Durant la première phase de la transition (première partie), la sous-autorité de la transition est marquée par « l’inimitié intense » entre les islamistes et les laïcs. C’est l’élément central (chapitre 1). L’animosité, se réfère à l’« essence du politique » chez Schmitt : la distinction entre « ami » et « ennemi », tous deux engagés dans une lutte à mort de type existentiel. Le conflit et la violence sont inhérents à la politique, contrairement à la vision libérale dépolitisée et contractualiste. Opposition existentielle entre individus ou entre communautés ? La question demeure en suspens.  Pourtant, en Tunisie, ces « ennemis irréconciliables » ont coopéré et collaboré.

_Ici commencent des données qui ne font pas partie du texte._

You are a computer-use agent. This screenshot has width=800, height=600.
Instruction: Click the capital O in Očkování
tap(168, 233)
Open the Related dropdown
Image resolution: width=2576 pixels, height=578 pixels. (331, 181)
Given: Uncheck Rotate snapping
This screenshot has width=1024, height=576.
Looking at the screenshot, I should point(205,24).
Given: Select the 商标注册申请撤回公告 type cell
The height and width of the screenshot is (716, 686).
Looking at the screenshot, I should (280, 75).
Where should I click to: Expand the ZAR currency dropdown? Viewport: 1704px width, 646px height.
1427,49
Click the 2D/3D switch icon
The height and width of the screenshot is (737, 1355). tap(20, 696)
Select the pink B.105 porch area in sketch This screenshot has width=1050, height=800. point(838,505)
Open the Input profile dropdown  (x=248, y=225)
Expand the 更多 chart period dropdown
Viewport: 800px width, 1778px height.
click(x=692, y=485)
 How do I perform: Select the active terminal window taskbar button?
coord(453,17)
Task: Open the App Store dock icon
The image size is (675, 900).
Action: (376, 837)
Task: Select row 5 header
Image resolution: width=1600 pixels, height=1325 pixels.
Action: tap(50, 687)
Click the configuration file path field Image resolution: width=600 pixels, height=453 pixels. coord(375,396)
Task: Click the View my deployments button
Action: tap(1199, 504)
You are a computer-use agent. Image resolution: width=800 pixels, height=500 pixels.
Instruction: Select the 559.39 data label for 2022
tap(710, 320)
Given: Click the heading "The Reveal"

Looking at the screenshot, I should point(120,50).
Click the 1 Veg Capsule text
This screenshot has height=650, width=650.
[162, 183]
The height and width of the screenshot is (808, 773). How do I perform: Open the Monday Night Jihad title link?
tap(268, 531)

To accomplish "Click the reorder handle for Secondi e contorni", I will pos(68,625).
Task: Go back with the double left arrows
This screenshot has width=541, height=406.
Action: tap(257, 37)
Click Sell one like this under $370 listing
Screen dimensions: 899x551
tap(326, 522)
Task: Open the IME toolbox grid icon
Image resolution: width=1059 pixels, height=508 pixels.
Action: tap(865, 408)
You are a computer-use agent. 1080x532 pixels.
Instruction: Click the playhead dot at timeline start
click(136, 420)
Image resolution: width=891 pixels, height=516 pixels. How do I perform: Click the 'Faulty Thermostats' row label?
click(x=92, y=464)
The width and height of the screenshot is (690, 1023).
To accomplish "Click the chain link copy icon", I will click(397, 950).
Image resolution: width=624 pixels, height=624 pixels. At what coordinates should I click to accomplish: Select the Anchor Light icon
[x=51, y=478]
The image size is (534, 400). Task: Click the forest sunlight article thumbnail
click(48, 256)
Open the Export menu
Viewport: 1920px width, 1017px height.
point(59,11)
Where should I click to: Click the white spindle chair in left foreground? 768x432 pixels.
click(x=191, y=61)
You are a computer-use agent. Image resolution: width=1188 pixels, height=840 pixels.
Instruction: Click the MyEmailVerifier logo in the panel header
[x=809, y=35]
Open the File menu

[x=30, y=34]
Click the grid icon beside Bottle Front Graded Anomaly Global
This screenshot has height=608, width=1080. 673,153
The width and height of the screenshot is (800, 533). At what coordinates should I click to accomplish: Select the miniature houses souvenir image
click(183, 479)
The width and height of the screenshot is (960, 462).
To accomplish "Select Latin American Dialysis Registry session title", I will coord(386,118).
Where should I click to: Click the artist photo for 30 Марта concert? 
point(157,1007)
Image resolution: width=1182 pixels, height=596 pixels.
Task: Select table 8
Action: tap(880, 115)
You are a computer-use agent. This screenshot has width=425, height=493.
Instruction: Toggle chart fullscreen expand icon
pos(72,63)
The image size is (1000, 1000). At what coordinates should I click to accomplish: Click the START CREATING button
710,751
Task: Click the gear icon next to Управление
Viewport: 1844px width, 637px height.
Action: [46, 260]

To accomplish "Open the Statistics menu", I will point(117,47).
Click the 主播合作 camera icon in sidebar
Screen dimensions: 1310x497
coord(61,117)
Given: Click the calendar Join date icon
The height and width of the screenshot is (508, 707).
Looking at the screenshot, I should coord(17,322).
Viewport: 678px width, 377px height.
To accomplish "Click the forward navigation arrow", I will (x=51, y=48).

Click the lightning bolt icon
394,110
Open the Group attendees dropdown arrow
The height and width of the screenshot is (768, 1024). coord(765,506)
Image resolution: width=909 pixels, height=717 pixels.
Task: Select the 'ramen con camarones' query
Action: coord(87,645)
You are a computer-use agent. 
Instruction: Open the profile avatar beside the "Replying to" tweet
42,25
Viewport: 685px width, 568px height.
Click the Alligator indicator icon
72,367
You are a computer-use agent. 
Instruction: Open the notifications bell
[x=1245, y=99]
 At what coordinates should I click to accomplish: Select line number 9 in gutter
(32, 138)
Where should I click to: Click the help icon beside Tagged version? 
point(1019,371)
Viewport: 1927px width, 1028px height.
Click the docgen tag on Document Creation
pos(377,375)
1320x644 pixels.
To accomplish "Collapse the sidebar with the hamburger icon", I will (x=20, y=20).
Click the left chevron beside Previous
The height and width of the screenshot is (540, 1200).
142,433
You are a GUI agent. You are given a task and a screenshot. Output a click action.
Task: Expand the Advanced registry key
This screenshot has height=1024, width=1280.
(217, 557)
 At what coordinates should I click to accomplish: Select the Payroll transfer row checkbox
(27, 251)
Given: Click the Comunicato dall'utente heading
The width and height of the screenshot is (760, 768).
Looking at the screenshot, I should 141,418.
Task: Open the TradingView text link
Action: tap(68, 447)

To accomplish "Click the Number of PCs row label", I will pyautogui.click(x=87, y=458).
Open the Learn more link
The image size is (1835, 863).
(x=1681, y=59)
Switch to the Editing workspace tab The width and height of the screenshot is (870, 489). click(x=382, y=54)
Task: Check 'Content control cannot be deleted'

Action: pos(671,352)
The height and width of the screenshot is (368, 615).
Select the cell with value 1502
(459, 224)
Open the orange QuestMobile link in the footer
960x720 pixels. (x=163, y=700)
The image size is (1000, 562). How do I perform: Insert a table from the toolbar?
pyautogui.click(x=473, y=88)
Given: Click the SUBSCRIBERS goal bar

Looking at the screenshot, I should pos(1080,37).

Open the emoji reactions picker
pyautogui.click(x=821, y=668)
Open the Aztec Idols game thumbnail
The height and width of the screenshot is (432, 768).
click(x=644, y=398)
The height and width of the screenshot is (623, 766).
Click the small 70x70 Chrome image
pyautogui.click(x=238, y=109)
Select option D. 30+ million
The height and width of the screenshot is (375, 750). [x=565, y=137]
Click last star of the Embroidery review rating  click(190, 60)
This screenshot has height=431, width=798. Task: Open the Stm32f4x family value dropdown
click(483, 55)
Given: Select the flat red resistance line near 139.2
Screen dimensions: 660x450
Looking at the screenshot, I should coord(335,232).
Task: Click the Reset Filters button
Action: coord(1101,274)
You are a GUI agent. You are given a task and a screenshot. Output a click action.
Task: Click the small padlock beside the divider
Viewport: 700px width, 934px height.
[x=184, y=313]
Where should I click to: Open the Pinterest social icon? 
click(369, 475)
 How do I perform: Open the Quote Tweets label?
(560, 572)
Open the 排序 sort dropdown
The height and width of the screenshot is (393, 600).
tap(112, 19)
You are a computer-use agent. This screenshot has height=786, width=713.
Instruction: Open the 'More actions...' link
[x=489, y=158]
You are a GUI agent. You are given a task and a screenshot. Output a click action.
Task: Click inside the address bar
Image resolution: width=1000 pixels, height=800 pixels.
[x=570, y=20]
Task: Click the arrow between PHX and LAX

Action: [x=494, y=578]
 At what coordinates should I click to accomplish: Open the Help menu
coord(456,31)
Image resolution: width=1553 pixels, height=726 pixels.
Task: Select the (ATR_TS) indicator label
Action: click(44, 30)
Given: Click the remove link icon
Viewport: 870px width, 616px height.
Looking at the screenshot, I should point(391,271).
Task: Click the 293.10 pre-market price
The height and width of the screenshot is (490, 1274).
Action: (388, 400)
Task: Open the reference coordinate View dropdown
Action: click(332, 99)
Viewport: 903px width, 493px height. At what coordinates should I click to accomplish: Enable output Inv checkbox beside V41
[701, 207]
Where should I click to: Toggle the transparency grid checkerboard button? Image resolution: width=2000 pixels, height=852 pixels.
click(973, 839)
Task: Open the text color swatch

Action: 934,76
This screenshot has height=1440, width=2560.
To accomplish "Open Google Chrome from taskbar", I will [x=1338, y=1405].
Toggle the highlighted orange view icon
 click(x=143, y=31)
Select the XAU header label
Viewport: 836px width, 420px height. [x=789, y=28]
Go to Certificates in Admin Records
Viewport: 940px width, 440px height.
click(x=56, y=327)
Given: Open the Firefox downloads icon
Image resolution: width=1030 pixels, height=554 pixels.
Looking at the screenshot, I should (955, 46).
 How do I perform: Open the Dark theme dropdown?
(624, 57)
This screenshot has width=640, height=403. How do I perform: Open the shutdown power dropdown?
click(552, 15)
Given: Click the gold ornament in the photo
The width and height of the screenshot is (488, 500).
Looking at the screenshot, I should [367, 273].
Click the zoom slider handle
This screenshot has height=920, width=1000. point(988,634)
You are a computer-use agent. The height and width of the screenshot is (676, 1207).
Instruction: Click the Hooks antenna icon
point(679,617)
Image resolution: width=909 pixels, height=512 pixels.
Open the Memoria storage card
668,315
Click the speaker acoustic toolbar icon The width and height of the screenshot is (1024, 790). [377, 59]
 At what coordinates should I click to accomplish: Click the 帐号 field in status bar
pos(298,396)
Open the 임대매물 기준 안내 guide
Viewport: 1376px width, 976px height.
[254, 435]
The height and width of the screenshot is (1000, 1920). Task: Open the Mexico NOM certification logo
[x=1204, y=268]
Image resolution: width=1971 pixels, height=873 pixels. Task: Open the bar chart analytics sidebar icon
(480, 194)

Mais sans cesser au fond de se détester, comme on le voit à travers le mot d’ordre volontariste « Echaab Yurid » qui réactive la ligne de partage (ami vs ennemi) dans un contexte de « sur-décision ». Deuxième élément : l’hostilité au parlement et à la démocratie représentative. Schmitt est foncièrement hostile à la démocratie parlementaire, aux deux défauts majeurs : elle brise l’unité de l’Etat et elle fait obstacle à l’expression directe de la volonté du peuple. Elle manque à « l’homogénéité » ou à « l’identité » entre État et peuple, propice à la prise de décision par une seule autorité (décisionnisme). A ce niveau, l’auteur décrit l’impuissance du parlement issu de la Révolution et les déboires d’une démocratie  partitocratique (chapitres 2 et 3). Troisième élément, le « décisionnisme constitutionnel » (chapitre 4).  C’est le Souverain qui décide de la constitution, et l’ordre constitutionnel n’est pas  un ensemble de normes découlant les unes des autres. Schmitt se démarque ici du normativisme de Kelsen prisonnier d’une tautologie : la norme est valide parce qu’elle valide. Pour Schmitt c’est l’Etat qui établit la norme et non l’inverse. L’Assemblée nationale constituante a été justement l’autorité disposant de la plenitudo potestatis, la plénitude des pouvoirs, une véritable « dictature souveraine » pour reprendre un concept schmittien. Elle pouvait tout faire. Inopportunément, elle met en place un Etat désuni, une autorité fractionnée et non un Etat qui unit « l’Etat, l’auctoritas et l’imperium ». Elle suscite un besoin de « leadership décisif » (chapitre 6). Faute de l’incarner, Saïd opère son coup de force. On entre dans la seconde phase de la sur-autorité de l’état d’exception (deuxième partie).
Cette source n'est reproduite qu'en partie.